Kudus sebagai kota Wali memiliki banyak madrasah yang bercorak Islam diantaranya Madrasah Aliyah Tasywiquth Thullab Salafiyyah (MA TBS), MA Qudsiyah, dan MA NU Banat. Siswa yang belajar di ketiga sekolah itu pun tidak hanya berasal dari sekitar kota Kudus, tetapi dari berbagai kota di Indonesia. Rata-rata pimpinan dan tenaga pendidik di madrasah tersebut sebagian besar para kyai dan sesepuh yang memiliki pengaruh besar di Kudus. “Dari fenomena tersebut, saya tertarik melakukan penelitian tentang kepemimpinan kepala madrasah,” katanya.
Menurutnya, sejarah berdiri dan berkembangnya madrasah memang tidak dapat dipisahkan dengan kultur pendidikan keagamaan pesantren dan peran kepemimpinan kyai sebagai figur sentral dalam memimpin lembaga. Kepemimpinan kepala madrasah menjadikan Nabi Muhammad SAW sebagai model kepemimpinan di madrasah. “Model ini diharapkan mendukung visi madrasah yakni mewujudkan insan yang berakhlaq dan ber-IPTEK, berkarakter Indonesia, menjadi manusia seutuhnya, dan berorientasi dunia akhirat,” jelasnya.
Hasilnya, Nadhirin menemukan lima hal. Satu, integritas dan kepribadian kepemimpinan yang dilandasai sunnah Nabi Muhammad SAW. Dua, visi dan misi madrasah berorientasi kepada capaian pribadi ideal berlandasan kesalehan akhlak. Ketiga, komunikasi yang dibangun oleh kepala madrasah dengan semua unsur stakeholders. Keempat, budaya mutu akademik yang dibangun dan dicapai oleh kepala madrasah lebih memprioritaskan penguasaan kajian referensi kitab kuning dan bahasa Arab.

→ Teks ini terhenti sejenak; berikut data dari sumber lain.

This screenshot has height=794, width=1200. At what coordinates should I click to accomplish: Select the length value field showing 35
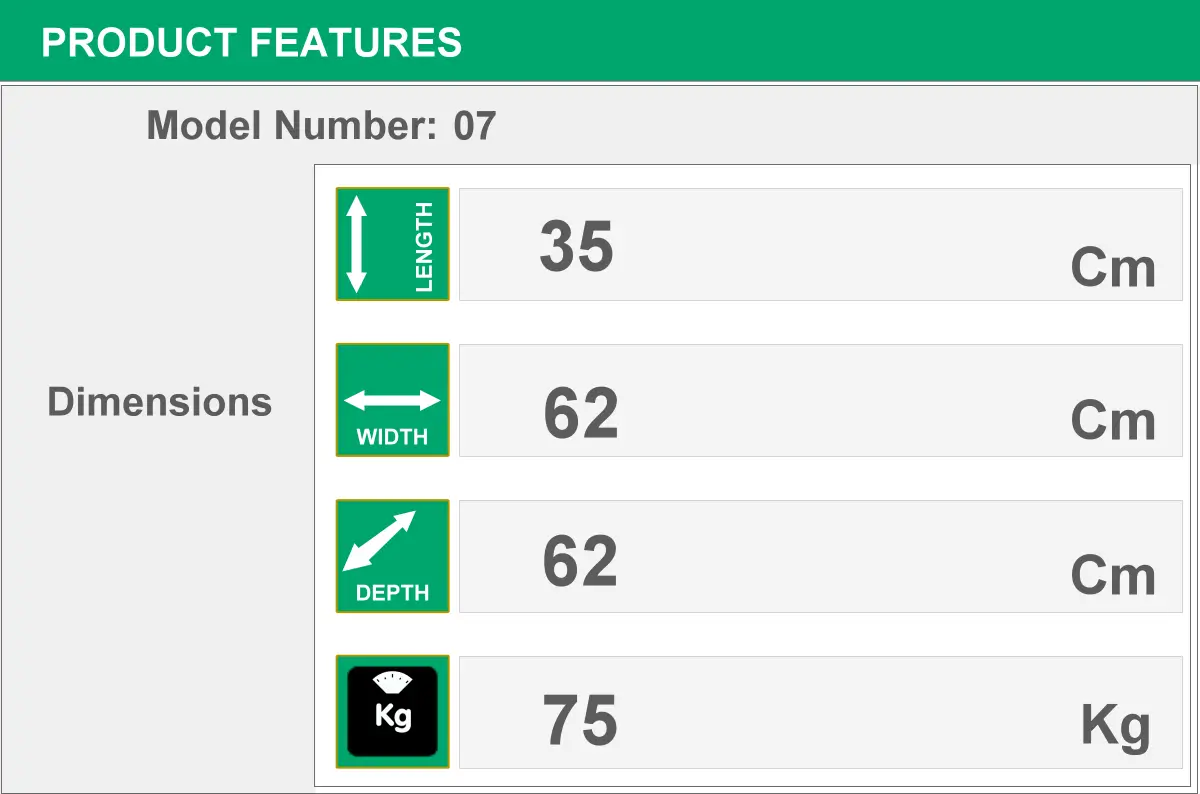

Kelima, model kepemimpinan di MA adalah kepemimpinan metavisioner (idealitas dunia akhirat) berbasis sunnah Nabi Muhammad SAW berkultur pesantren.
“Berdasarkan penelitian ini saya merekomendasikan para pengambil keputusan di Kementerian Agama, kepala madrasah, guru, dan masyarakat agar bersinergi dalam memberdayakan dan mengembangkan model kepemimpinan yang berdasarkan lima hal di atas,” tandasnya.